Trouble is, the worlds we actually inhabit aren’t flat but three-dimensional, and include resources below the surface and resources and technologies above. Flat geography has treated borders as “abstracted, unhelpfully, as little more than two-dimensional lines on a map. Such a perspective neglects the three-dimensional politics of the worlds above, below, and around borders. It also makes it impossible to understand the increasingly common situation where airspace and subterranean resources are controlled by sovereign powers different to those with notional sovereignty over the surface. Flat imaginations of borders struggle even more to content with occasions where horizontal structures effectively act as political and geopolitical borders—as when horizontal flyovers act to separate Jewish and Palestinian communities in contemporary Palestine” (3).

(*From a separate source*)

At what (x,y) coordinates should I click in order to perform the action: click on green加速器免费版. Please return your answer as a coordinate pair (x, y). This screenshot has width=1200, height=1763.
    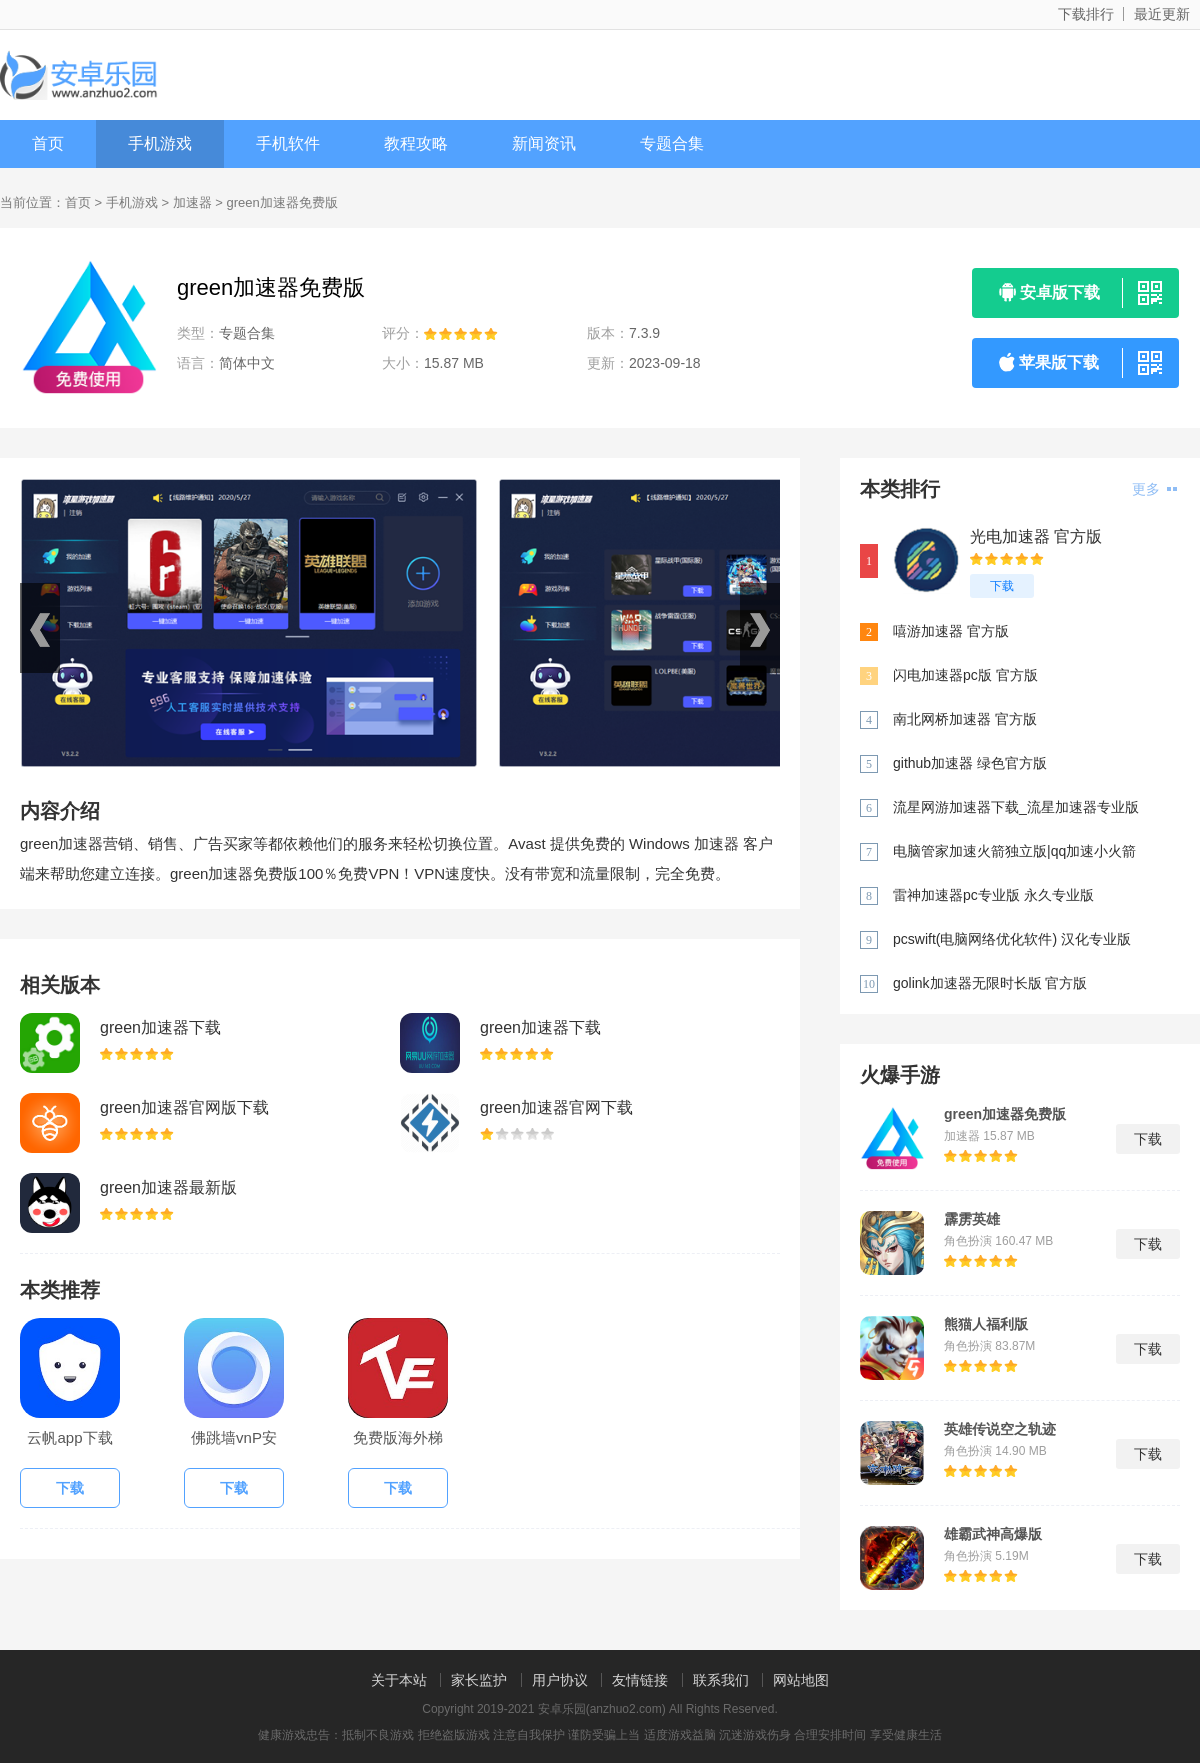
    Looking at the image, I should click on (1005, 1114).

We live in “stacked” societies where “uses of space are built upwards and downwards with ever-greater intensity within geographic volumes. Thus, housing in many cities is dominated by stacked apartments reaching into the sky. Favela dwellers build houses up perilous mountain slopes directly atop the roots of those below. . . . In Hong Kong the shortage of land is so acute that sports fields, container ports, markets, horse stables, IKEA-like big box retailers and even cemeteries are not routinely stacked within bigger structures which are then linked together and integrated to the wider city through huge arrays of elevators, walkways, escalators and raised highways” (5).
Scholarship on cities and urban planning hasn’t grasped verticality. Everyone’s still theorizing in Flatland. Graham says that he knows of only one book in English that explores city levels, and he argues that flat theorizing dominates urban studies: “Despite a proliferating literature on the architecture of individual tall buildings, such perspectives remain wedded to the traditional idea of urban ground, with its at-grade street networks and public encounters on sidewalks and in traditional public spaces” (8). His book is an effort to fill that gap.